» YOUR TASK
Copy out the data word for word, starting at the line that contains "Image resolution: width=1220" (that line included) and continuing through the end of the data.

» SUPPLIED MATERIAL
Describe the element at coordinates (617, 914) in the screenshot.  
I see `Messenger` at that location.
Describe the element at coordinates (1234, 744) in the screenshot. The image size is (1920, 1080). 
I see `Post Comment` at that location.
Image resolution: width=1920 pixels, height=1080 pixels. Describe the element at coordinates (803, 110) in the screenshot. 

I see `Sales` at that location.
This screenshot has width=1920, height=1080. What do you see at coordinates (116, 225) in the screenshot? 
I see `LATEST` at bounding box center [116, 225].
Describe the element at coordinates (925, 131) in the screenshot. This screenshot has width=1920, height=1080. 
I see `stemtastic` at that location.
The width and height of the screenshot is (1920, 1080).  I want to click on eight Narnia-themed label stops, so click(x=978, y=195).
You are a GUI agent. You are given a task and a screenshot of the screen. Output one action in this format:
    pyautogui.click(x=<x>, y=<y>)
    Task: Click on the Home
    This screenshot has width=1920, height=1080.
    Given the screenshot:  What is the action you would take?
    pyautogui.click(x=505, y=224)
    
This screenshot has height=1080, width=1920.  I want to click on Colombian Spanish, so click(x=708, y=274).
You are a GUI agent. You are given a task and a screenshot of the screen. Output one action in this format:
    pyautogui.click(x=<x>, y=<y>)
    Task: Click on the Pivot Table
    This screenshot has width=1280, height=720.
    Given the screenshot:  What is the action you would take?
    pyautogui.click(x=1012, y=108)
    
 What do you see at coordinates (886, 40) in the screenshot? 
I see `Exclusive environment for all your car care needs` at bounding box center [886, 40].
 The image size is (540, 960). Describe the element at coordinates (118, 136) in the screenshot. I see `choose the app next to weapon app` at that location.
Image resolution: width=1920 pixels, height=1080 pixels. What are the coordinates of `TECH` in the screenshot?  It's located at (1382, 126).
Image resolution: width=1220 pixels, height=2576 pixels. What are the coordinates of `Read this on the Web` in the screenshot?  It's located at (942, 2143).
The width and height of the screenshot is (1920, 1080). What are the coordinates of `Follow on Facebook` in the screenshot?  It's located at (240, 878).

» EXERCISE SOLUTION
Image resolution: width=1220 pixels, height=2576 pixels. What are the coordinates of `Read this on the Web` in the screenshot?  It's located at (942, 2143).
The width and height of the screenshot is (1920, 1080). What are the coordinates of `Follow on Facebook` in the screenshot?  It's located at (240, 878).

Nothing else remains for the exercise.